Vampire hunter

「帰ってくる予感はあったが、ここまで早いとは考えが及ばなかったな」
 この一か月をハーヴェス王国とグランゼールの往復に費やしているというなかなかに大変な現実を体現した一行は現在、冒険の国グランゼールの新市街区に建っている質素な家にお邪魔している。
 言うまでもないが、この家は恩人──完全勝利──の家だ。再び訪ねた時はほんの少し、驚かれた。
「俺達もこんなに早く再開することになるとは思ってなかったんだ。悪いね、旦那」
 なんて、悪びれた様子もなく男の家で寛いでいるダンテは男に入れてもらったハーブ茶を口にし、今回もよく分からないと零しながらも飲んでいた。バージルは断り、リエルが落ち着いた様子で飲んでいる光景はまさにこの間を彷彿とさせる。

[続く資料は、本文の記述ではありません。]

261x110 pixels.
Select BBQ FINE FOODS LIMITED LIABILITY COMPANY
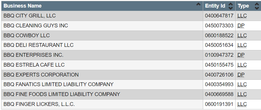tap(62, 94)
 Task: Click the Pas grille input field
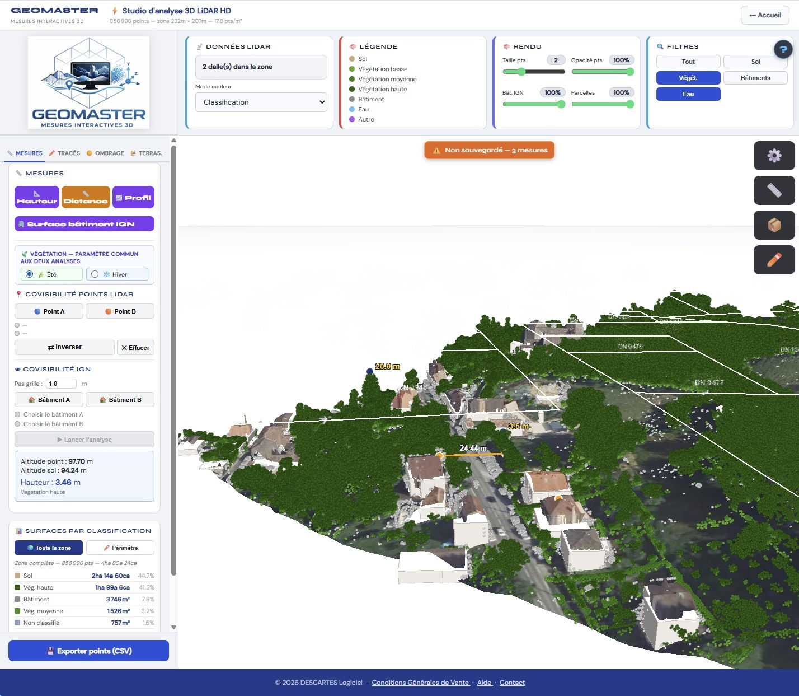pyautogui.click(x=60, y=384)
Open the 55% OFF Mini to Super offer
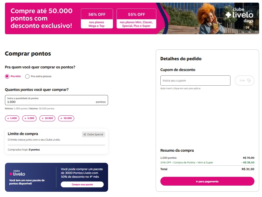The image size is (262, 197). pyautogui.click(x=136, y=18)
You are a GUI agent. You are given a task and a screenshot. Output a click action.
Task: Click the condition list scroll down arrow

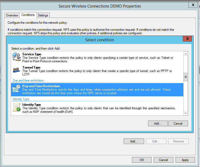[185, 113]
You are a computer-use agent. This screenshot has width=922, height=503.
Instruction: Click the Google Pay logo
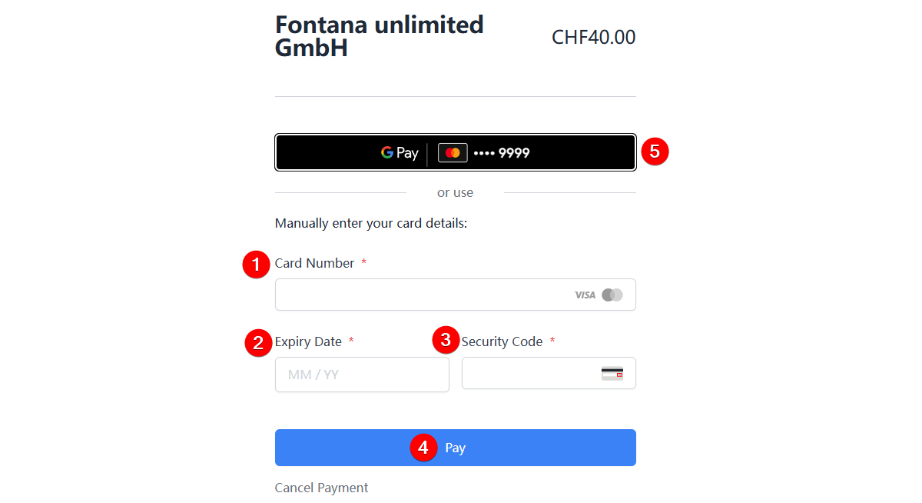(400, 153)
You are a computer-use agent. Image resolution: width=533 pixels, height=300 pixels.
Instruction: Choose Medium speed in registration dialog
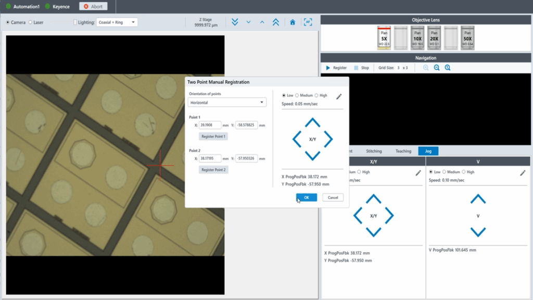click(297, 95)
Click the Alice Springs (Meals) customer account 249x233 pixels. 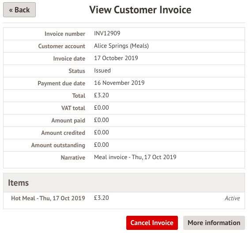click(121, 46)
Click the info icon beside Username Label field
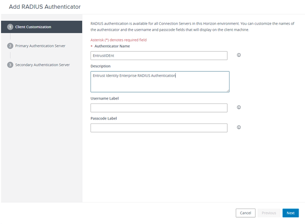Image resolution: width=305 pixels, height=224 pixels. click(x=239, y=107)
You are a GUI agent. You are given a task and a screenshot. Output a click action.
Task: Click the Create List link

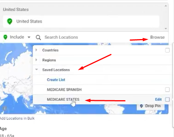pos(56,80)
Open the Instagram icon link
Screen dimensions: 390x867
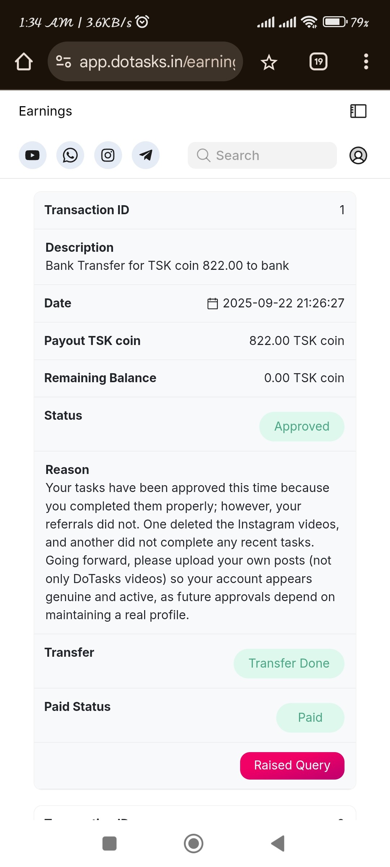(x=108, y=155)
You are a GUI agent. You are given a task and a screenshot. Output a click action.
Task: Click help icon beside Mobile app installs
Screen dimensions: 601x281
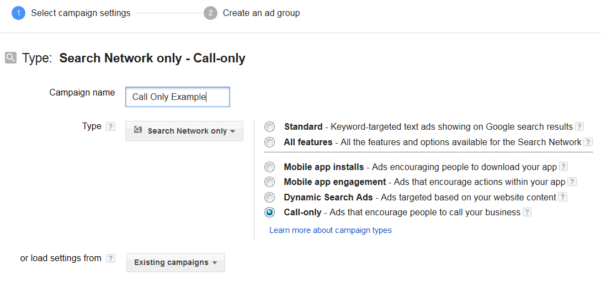tap(563, 167)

「前回は本当に申し訳ありませんでした。貴方様が名高き英雄、完全勝利その人とは知らず大変無礼な態度を取ったこと、深くお詫び致します」
「畏まらなくていい。もう昔のことだ。今は老いぼれの、ただの人間だ」
 ダイナの挨拶に男は首を横に振るばかりだったが、蘇生術を習得しているほどの人物をただの人間なんて考える者はまずいない。それだけに留まらず、成しえてきたことの規模が現実離れしすぎている。畏まるなという方が無茶だ。
「用件を聞こうか。まさか茶を飲みにとんぼ返りしてきたなどとは言うまい」
 男に促され、ダンテは改めて姿勢を正した後、一呼吸を置いてから話し始めた。
 自分たちには成しえなくてはならないことがあること。その為に、預けてくれたギーシェの遺品である本の内容がどうしても必要なこと。これを求めていた人物にはきちんと許可を取って本を譲り受けたことを伝えた上で、本の解読をが出来る人物は貴方しかいないから、力を貸してほしいと切に訴えた。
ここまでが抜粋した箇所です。